Interview With Nandini Wilcke, Co-Founder and COO of Carbonpool
Welcome to the Founder Spotlight series of this edition, where we introduce Nandini Wilcke, the Co-Founder and COO of Carbonpool, the world’s first insurance company with a carbon credit balance sheet. We sincerely thank Nandini for sharing her insights and journey with CarbonPool.
Can you provide an overview of CarbonPools mission and how it aims to contribute to society’s journey towards achieving NetZero?
Our mission is to give corporate buyers, carbon project developers and investors the confidence to invest in the carbon dioxide removals that the world desperately needs to achieve net zero by insuring their carbon removal investments. According to the UN’s Intergovernmental Panel on Climate Change, “Carbon dioxide removal (CDR) is a necessary element of mitigation portfolios to achieve net zero CO2 and GHG emissions both globally and nationally”. Insurance, which constitutes 5-10% of every mature market, is missing from the carbon markets. This is the gap we seek to close.
How does CarbonPool’s in-kind insurance model work, and how does it address the challenges related to failures in meeting net-zero commitments?
CarbonPool will insure its clients against shortfalls in the production of carbon credits and reversals of sequestered carbon caused by natural risks or machinery breakdown and will pay its claims with carbon credits, not cash. The reason that this is important is that if a client is relying on carbon credits to meet its net-zero targets (which many,many companies are relying on it today), it needs credits – not cash – to meet its targets. Cash is not useful given that good quality carbon credits are not readily available inlarge quantities.
Could you explain the role of CarbonPool’s team in assessing risks and building bespoke risk models for clients?
CarbonPool’s team is comprised of insurance experts, climate scientists, and risk and weather modelers. Together, we assess each and every project to form our own view of the carbon sequestration curve and to evaluate satellite, weather and climate data to determine how that carbon sequestration is likely to be affected by natural risks.
What sets CarbonPool apart from traditional insurance companies in terms of its approach to addressing climate-related risks?
Most importantly, we pay our claims in kind, not in cash. That means we will invest our own capital in carbon credits, not in financial instruments such as bonds. Furthermore, we create a bespoke risk model for each and every project – this is not always the case in traditional insurance companies.
What factors does CarbonPool consider when selecting carbon removal projects for investment, and how does it ensure the quality and effectiveness of these projects?

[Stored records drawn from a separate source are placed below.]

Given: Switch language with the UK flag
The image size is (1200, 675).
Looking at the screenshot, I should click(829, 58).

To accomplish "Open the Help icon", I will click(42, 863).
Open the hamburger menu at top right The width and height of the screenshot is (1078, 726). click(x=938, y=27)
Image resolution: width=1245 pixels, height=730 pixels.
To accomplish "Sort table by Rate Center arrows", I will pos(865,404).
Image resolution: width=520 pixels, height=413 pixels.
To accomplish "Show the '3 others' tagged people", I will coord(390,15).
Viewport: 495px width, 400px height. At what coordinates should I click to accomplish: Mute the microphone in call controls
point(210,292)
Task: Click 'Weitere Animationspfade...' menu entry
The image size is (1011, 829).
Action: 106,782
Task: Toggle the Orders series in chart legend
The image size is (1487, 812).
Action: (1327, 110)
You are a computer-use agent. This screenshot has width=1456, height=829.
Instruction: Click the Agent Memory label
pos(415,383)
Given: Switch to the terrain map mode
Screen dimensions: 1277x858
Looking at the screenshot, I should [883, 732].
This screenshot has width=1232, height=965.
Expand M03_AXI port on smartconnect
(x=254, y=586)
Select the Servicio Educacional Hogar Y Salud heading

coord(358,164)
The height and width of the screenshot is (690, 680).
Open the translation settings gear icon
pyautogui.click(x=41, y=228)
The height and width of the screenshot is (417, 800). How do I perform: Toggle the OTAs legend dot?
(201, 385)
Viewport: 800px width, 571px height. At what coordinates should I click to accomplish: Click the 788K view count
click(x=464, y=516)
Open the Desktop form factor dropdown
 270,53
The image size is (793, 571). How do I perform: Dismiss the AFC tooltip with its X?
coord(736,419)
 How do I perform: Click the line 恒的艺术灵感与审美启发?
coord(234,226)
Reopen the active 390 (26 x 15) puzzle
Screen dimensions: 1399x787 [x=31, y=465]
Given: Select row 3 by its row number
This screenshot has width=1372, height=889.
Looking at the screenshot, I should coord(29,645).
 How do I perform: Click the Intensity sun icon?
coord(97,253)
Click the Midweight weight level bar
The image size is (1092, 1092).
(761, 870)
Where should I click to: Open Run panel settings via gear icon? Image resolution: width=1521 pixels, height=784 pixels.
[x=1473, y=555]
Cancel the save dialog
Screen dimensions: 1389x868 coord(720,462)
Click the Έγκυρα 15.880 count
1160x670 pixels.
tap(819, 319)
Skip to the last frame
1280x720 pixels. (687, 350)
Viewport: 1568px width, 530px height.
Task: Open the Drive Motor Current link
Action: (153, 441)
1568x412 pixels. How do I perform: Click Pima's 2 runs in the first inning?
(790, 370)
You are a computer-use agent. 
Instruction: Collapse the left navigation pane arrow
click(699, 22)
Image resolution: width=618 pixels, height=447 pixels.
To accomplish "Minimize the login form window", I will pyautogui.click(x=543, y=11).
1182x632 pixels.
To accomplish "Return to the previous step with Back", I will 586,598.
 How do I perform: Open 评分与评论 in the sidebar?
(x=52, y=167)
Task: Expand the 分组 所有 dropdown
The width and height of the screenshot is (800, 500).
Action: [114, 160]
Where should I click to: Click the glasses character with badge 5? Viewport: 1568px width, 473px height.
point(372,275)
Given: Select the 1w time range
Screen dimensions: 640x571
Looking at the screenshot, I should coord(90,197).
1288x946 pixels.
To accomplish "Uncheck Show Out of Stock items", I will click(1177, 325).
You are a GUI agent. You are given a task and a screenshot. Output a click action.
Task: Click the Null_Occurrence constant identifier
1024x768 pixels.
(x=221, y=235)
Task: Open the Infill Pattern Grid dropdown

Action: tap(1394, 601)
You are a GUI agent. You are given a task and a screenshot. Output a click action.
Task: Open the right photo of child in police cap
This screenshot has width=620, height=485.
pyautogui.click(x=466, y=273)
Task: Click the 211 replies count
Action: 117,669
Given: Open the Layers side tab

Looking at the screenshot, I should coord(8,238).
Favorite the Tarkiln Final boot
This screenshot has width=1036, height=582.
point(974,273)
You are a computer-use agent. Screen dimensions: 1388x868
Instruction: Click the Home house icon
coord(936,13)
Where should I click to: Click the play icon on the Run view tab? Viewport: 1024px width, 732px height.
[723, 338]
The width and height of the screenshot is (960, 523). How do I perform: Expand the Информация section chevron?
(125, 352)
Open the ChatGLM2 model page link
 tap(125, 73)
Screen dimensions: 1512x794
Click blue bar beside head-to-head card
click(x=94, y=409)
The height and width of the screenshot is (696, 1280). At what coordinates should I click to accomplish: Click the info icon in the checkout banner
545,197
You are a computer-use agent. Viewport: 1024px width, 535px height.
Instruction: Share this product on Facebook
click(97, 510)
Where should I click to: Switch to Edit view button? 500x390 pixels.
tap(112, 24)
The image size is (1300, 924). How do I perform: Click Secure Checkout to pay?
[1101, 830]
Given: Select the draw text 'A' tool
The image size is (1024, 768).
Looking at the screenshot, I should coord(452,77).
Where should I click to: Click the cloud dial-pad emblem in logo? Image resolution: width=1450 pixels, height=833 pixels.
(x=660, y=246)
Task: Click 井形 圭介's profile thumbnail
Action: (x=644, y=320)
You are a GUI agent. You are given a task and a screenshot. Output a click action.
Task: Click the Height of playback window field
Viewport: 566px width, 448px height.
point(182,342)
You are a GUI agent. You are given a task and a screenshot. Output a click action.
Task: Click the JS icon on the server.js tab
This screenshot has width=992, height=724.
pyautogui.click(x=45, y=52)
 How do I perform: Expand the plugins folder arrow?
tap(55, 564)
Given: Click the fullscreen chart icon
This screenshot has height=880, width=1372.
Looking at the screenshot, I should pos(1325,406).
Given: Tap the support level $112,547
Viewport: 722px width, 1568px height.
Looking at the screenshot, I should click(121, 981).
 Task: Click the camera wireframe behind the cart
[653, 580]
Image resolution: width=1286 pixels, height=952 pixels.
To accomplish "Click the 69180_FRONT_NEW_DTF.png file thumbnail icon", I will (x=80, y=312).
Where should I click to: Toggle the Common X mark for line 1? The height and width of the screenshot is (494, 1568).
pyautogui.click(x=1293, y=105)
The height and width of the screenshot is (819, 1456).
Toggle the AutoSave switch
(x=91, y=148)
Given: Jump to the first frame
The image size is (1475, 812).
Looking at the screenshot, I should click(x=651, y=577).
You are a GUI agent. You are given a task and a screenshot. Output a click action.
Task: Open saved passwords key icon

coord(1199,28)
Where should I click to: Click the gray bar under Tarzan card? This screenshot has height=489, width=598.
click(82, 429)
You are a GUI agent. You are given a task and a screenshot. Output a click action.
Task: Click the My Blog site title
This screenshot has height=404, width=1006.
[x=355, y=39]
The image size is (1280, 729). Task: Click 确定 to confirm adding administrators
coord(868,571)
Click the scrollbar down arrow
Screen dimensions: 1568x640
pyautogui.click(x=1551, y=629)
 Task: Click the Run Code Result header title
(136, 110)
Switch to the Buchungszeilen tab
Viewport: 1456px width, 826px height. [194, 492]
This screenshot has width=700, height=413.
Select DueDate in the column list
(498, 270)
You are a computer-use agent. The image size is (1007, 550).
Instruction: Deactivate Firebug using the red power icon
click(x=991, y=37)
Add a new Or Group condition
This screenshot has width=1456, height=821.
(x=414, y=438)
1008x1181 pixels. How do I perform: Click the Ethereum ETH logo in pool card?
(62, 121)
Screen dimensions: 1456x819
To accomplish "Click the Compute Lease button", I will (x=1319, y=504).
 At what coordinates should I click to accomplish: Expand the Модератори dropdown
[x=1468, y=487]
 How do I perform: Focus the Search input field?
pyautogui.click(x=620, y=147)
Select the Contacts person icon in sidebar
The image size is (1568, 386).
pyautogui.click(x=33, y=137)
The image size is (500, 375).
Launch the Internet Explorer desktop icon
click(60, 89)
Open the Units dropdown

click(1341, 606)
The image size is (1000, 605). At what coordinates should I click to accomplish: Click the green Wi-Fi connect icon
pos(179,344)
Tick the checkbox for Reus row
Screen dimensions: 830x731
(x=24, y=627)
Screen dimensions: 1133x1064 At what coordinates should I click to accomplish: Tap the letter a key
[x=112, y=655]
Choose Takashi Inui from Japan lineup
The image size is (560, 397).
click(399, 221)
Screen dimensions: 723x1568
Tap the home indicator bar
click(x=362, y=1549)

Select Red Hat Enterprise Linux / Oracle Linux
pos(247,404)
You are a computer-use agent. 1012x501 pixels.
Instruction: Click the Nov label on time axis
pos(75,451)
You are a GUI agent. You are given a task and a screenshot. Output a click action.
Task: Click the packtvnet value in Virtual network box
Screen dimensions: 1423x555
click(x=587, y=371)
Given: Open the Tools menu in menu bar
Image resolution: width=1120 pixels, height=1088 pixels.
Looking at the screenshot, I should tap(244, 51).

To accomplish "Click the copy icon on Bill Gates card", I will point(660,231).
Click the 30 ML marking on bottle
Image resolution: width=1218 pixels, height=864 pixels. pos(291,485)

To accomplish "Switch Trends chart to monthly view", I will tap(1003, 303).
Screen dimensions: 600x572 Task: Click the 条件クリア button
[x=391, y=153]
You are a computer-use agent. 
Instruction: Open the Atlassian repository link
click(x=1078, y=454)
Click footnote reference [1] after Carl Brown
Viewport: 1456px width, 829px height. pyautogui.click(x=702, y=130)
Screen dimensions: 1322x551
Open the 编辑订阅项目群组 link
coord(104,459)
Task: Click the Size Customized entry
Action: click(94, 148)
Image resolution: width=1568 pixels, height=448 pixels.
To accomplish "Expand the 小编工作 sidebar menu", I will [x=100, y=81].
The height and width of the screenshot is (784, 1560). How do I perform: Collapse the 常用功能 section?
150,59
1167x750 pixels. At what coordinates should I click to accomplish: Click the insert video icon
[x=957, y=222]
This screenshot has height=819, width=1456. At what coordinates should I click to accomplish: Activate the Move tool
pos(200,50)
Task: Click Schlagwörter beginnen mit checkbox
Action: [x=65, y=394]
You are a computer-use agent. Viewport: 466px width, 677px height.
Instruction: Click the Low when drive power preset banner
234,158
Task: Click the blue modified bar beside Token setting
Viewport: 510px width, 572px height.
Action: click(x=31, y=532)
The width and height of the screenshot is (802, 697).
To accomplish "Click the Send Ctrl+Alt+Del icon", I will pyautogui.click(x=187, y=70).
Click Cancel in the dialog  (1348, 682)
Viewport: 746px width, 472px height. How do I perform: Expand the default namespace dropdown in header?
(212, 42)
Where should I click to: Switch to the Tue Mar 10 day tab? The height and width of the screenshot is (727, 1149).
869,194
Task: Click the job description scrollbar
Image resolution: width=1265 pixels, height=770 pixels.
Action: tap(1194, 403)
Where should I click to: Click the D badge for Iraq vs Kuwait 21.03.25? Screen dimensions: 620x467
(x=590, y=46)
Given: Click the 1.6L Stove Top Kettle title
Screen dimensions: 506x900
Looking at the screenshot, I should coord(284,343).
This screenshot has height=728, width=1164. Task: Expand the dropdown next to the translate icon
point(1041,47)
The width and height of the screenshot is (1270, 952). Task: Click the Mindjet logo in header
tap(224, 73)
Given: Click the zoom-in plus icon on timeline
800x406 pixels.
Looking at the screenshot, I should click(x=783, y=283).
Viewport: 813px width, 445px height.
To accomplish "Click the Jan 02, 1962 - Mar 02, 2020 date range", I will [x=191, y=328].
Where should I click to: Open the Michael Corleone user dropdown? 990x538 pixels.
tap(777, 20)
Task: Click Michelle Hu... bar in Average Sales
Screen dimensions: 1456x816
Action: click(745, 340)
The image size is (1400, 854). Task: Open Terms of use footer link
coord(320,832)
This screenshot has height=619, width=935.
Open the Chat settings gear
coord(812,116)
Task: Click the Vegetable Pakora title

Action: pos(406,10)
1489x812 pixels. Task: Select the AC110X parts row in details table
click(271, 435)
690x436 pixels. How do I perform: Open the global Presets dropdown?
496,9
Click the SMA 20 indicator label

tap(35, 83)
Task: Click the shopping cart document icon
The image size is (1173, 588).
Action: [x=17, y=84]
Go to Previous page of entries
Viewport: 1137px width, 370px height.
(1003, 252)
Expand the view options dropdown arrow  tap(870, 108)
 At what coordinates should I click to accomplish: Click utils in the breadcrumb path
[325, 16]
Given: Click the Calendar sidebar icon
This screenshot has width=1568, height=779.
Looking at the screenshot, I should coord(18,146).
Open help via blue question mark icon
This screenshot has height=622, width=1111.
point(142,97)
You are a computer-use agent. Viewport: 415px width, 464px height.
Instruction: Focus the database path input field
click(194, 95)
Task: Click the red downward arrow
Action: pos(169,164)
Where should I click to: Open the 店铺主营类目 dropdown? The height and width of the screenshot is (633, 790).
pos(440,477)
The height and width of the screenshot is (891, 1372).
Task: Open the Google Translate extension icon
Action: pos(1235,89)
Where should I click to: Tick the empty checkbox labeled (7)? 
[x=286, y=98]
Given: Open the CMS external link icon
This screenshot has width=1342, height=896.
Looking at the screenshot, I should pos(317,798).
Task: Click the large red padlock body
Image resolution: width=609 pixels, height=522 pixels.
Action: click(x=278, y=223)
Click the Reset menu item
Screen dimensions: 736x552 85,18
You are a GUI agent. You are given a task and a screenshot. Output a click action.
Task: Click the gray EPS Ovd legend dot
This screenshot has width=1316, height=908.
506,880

We review whether the investment is consistent with the key aspects of the Core Carbon Principles (such as additionality, permanence and leakage); we also look at the geography and regulatory environment, and qualitative factors like the expertise of the project developer and offered co-benefits. Most importantly, we use the same risk modeling approach to assess the risk of our investments as we do to assess the projects we underwrite. That way we can see how likely the investments are to deliver the promised number of carbon credits.
How does CarbonPool plan to leverage its expertise and experience in the insurance sector to navigate the process of obtaining a Swiss-regulated (re)insurance license?
We are using our combined 70+ years of working with regulators in regulated insurance companies to design a robust and resilient company that takes a prudent approach to key insurance practices like reserving, pricing, underwriting, risk management and governance. We are keenly aware of the risks confronting insurance companies as well as in carbon markets, and we seek to build a pragmatic, thoughtful and effective framework to manage these risks.
What are CarbonPool’s long-term goals and aspirations in terms of expanding its services and impact in the field of climate resilience and insurance?
Our vision is to be the world’s largest in-kind carbon credit insurance company and to drive massive investment – including investing most of our own capital – into removing many millions of tonnes of CO2 from the atmosphere.
Could you provide insights into CarbonPool’s funding journey, particularly regarding the Seed round, where it raised US$12.2M?
We were fortunate to attract a great deal of interest, which is a strong testament to the unique, necessary nature of our business model. Our venture capital investors (Heartcore Capital, Vorwerk Ventures, Revent Ventures and HCS Capital) each bring unique expertise and networks to the table, as do our angel investors, such as Axel Theis and Christof Mascher, both former board members of Allianz SE, whose investment is a strong vote of confidence from highly respected insurance experts.
As CarbonPool continues to grow, how does it approach cap table management to ensure transparency and alignment with stakeholders?
We are very closely aligned with our shareholders, who share our vision for the future, and consult with them closely on our capital needs and growth opportunities.
Lastly, what advice would you give to other entrepreneurs looking to create impactful solutions in the climate resilience and insurance space based on your experience with CarbonPool?
Your vision should be to provide a unique solution to a real problem; you should ensure that you have the skills and expertise to implement the vision; and you should be experienced and self-aware enough to know what you don’t know and procure the skills and experience that you are lacking.